Itulah sebabnya mengapa setiap kompetitor hendaknya menyadari, menyiapkan diri, sejak dini untuk menerima setiap keadaan dengan legowo. Entah kalah atau menang tetap legowo. Bagi yang menang jangan terlalu senang hingga lupa daratan. Bagi yang kalah, jangan terlalu merana hingga hendak meninggalkan dunia. Dalam berkompetisi, hendaklah menjadi ajang dalam belajar membesarkan jiwa dan memperkaya hati. Jika menang, bagimana menahan diri dari kesombongan, kesenangan berlebihan serta tetap rendah hati. Sedangkan bagi yang kalah, bagaimana mengajarkan jiwa tetap tabah, serta menumbuhkan semangat, optmis untuk berusaha menjadi yang terbaik.
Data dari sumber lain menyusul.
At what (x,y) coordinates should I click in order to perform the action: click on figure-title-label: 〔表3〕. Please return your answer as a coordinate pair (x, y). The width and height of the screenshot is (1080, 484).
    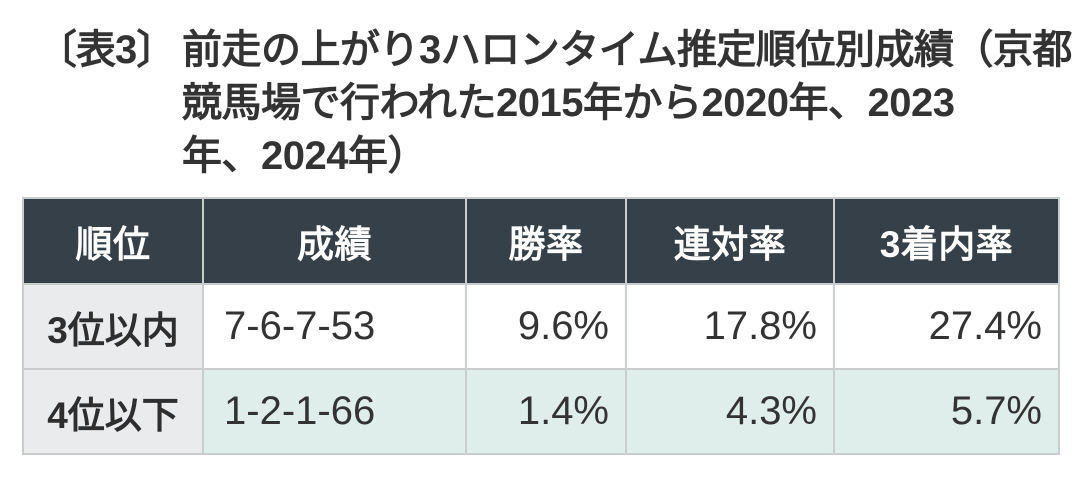
    Looking at the image, I should click on (106, 50).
Terpentig dari semua adalah, bagaimana mengajari jiwa untuk lapang dada, tenang dan tabah dalam setiap keadaan. Dan manyakini bahwa yang terjadi adalah yang terbaik yang digariskan Tuhan. Dengan begitu, semakin sering mengikuti kompetisi, manusia menjadi semakin kaya jiwa dan dewasa. Bagaimana menjadikan diri sebagai pemenang dalam setiap keadaan. Kalah dan menang tetap menang.
Melihat fenomena saat ini, masih banyak manusia yang salah memahami kompetisi. Mayoritas menganggap bahwa kemenangan dalam kompetisi adalah yang juara pertama. Apabila kalah, habislah dunia. Sehingga, tidak jarang kita menemukan kompetitor depresi berat, stress bahkan gila karena kalah.
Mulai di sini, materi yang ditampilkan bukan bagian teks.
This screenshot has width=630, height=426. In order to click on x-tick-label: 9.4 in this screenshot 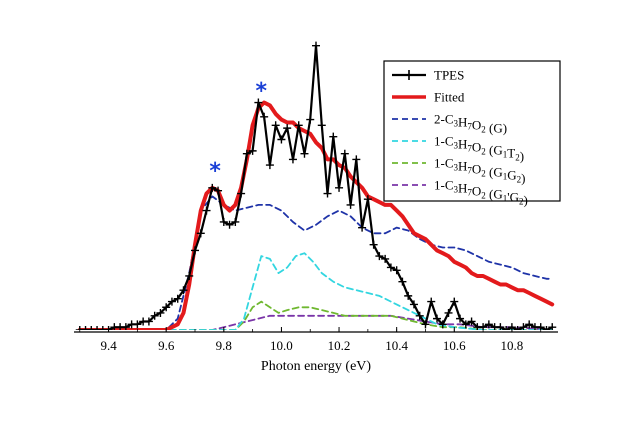, I will do `click(108, 346)`.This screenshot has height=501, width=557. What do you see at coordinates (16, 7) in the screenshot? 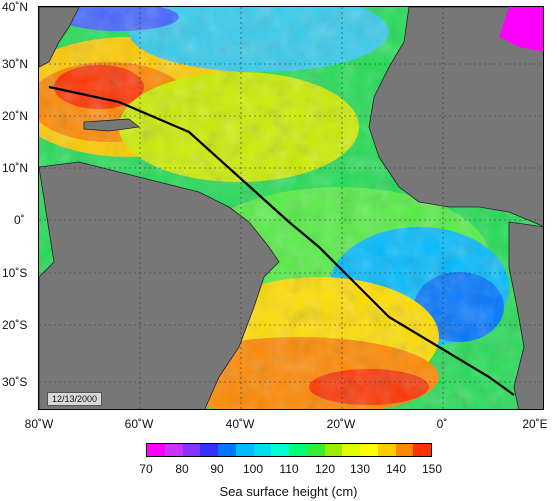
I see `lat-label-40n: 40˚N` at bounding box center [16, 7].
Mulai detik ini, mari kita rubah main side kita tentang kompetisi. Jangan menganggap dunia kiamat ketika kalah. Harus ditanamkan kalah bukan akhir segalanya. Tanamkan bahwa kalah saat ini, merupakan langkah menuju kemenangan berikutnya. Jadikan kompetisi sebagai sarana melatih, memperkaya jiwa dan hati.
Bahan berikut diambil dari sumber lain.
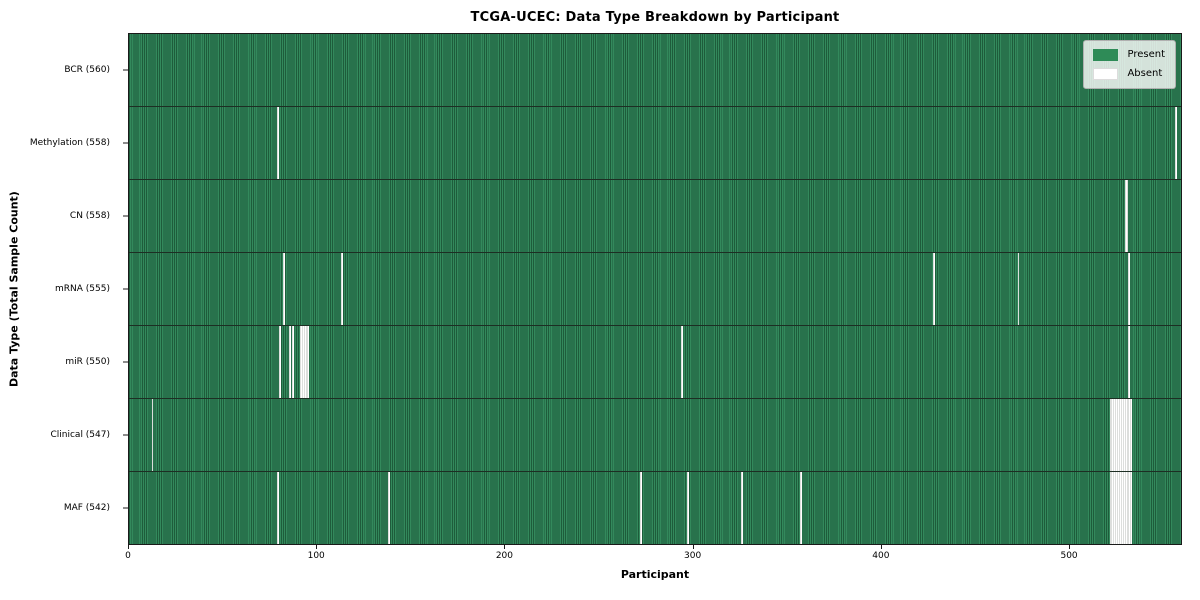 Image resolution: width=1200 pixels, height=600 pixels. I want to click on x-axis-label: Participant, so click(655, 574).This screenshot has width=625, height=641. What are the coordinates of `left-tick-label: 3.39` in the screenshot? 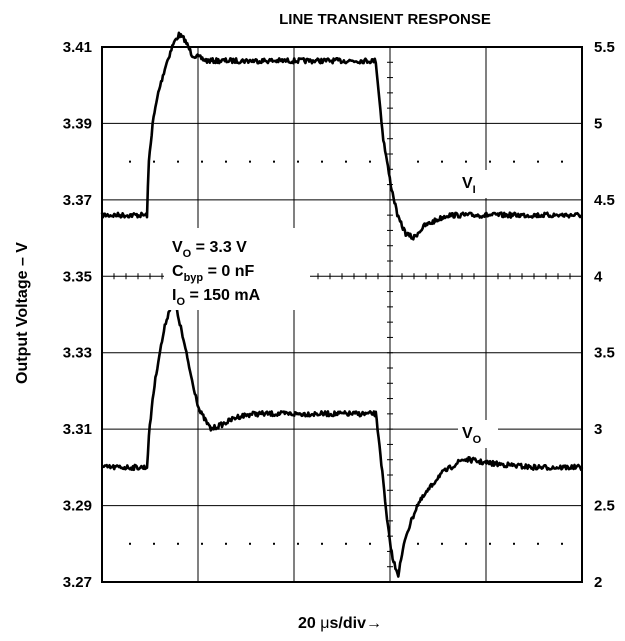 It's located at (78, 124).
Pesan sederhana bagi pelajar yang berkompetisi dalm Ujian Nasional, jadikan Ujian sebagai sarana menguji kemampuan dan hasil belajar selama tiga tahun bagi SMP dan SMA atau enam tahun bagi SD, ujian bukanlah segala-galanya tiada guna lulus ujian jika dengan cara yang tidak sewajarnya. Gagal itu lumrah, yang tidak lumrah apabila gagal dan merasa paling bodoh sedunia. Berhasil itu hebat, tapi paling hebat jika gagal, lalu bangkit menyongsong kemenangan selanjutnya. Jadilah pemenang dalam setiap kesempatan. Menang bukan yang juara, menang adalah yang kaya jiwanya legowo menerima keadaan. Itulah pemenang sebenarnya.